O maior superdimensionamento que já vi foi no litoral. Uma dentista criou uma unidade em um calçadão no litoral de SP, com dois andares e quase quarenta cadeiras odontológicas. O local era um cinema no passado, um belo imóvel de mais de mil metros quadrados. Nunca aquelas quarenta cadeiras jamais se ocuparão simultaneamente. O curioso era a visão da dona, que cria que o negócio estava no começo e que em dois anos, estaria bombando. Realmente, a ingenuidade dela me assombrou naquela época. O negócio não existe mais.
Casos de dimensionamento ideal ou até mesmo subdimensionamento foram poucos que me lembro. Visitei uma clínica de um casal, próxima a um shopping famoso de São Paulo. Lá atendiam dois convênios, tinham uma porcentagem considerável de clientes particulares. O interessante é que a sensação de sala de espera lotada era constante. Algumas reclamações dos pacientes dos convênios quanto a espera para a consulta em mais de dez dias. Considero isso como o termômetro ideal para um negócio na dimensão certa ou ligeiramente subdimensionado.

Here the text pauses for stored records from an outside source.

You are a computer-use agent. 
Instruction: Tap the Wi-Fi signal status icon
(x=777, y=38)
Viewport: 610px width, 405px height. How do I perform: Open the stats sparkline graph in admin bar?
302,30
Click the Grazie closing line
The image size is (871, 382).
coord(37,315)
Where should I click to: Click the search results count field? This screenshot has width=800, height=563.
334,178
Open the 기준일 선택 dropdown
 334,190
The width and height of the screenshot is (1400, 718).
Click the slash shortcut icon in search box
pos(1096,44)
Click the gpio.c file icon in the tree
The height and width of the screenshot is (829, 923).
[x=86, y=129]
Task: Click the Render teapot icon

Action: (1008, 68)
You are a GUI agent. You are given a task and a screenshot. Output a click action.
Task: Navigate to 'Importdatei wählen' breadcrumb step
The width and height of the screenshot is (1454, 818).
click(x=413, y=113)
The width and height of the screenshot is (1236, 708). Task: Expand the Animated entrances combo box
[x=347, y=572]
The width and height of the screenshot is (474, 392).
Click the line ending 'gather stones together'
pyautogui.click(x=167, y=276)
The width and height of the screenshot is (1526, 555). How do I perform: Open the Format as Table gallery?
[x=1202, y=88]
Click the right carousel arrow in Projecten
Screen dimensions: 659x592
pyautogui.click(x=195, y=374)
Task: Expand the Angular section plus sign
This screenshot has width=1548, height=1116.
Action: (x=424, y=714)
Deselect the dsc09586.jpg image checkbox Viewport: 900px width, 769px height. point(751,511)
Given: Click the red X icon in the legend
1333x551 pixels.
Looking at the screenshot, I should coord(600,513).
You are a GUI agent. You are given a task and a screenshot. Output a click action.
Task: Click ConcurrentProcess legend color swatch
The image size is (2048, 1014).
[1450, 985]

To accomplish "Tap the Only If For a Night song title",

E minha experiência não se restringiu ao Brasil – vi clínicas superdimensionadas na Itália e nos Estados Unidos. Muitas cadeiras vazias, a diferença era que não havia o luxo de mão de obra ociosa, pois nesses dois países o custo de um funcionário é estratosférico. Para assustar, já vi unidades do SUS superdimensionadas em cadeiras, mas exatas em mão de obra – não havia dentistas ou auxiliares ociosos.
Hoje enxergo claramente uma clínica planejada acima da demanda e que leva anos para ajustar sua dimensão. Infelizmente, muitas vão à falência antes que o dono consiga enxergar seu superdimensionamento. E nenhum deles nunca conseguiu escrever as oitenta páginas do plano de negócios…
São Paulo, 15 de setembro de 2025
(assinatura digital)
[1] Soma 326 nomeações na área cível da Odontologia por Juízos de Primeiro Grau.
[2] Dornelas, José; Plano de Negócios, Editora Empreende, São Paulo, 2016.
[3] Isso já aconteceu algumas vezes, e os pacientes nem perceberam, pois o atendimento era idêntico.